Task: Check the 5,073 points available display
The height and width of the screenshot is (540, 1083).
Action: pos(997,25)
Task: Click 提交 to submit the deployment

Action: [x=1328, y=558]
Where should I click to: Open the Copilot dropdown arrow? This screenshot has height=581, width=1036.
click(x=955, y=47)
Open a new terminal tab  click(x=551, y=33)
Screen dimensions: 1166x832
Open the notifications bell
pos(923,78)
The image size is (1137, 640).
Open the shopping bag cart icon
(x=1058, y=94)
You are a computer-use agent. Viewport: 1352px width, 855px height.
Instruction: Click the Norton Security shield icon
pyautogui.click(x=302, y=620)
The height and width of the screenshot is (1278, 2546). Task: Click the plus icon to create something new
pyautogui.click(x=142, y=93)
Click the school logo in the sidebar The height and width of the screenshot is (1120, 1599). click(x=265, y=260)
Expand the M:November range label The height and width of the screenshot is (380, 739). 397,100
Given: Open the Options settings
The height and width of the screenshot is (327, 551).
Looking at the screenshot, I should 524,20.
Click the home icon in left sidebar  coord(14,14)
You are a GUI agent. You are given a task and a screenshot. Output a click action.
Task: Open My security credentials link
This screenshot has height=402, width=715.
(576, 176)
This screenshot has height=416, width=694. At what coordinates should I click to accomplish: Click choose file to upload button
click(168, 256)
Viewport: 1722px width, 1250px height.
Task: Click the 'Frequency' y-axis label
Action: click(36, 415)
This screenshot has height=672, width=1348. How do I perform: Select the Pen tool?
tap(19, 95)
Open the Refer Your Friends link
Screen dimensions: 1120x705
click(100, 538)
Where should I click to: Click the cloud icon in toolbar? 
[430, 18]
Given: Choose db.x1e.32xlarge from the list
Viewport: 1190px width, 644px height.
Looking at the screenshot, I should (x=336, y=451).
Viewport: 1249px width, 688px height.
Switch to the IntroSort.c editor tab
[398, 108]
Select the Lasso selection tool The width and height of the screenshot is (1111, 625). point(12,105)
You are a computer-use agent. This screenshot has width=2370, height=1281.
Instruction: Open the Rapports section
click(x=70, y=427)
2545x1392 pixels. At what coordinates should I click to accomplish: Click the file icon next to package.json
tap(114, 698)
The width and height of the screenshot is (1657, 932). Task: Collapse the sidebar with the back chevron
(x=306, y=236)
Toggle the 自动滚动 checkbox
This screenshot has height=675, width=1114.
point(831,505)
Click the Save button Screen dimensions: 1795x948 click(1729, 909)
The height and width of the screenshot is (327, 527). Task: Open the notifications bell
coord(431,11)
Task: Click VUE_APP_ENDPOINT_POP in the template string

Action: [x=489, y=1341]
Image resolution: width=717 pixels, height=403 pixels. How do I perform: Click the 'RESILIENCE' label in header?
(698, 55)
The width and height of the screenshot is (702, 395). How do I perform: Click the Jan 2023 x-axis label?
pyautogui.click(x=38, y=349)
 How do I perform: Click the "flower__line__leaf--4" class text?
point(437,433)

++++++++++++++++++++

PROBLEM REQUIREMENTS:
Which lines above contain "computer"? Show each of them.

YOUR SOLUTION:
You are a computer-use agent. Viewport: 1352px width, 855px height.
You are a computer-use agent. This screenshot has width=2370, height=1281.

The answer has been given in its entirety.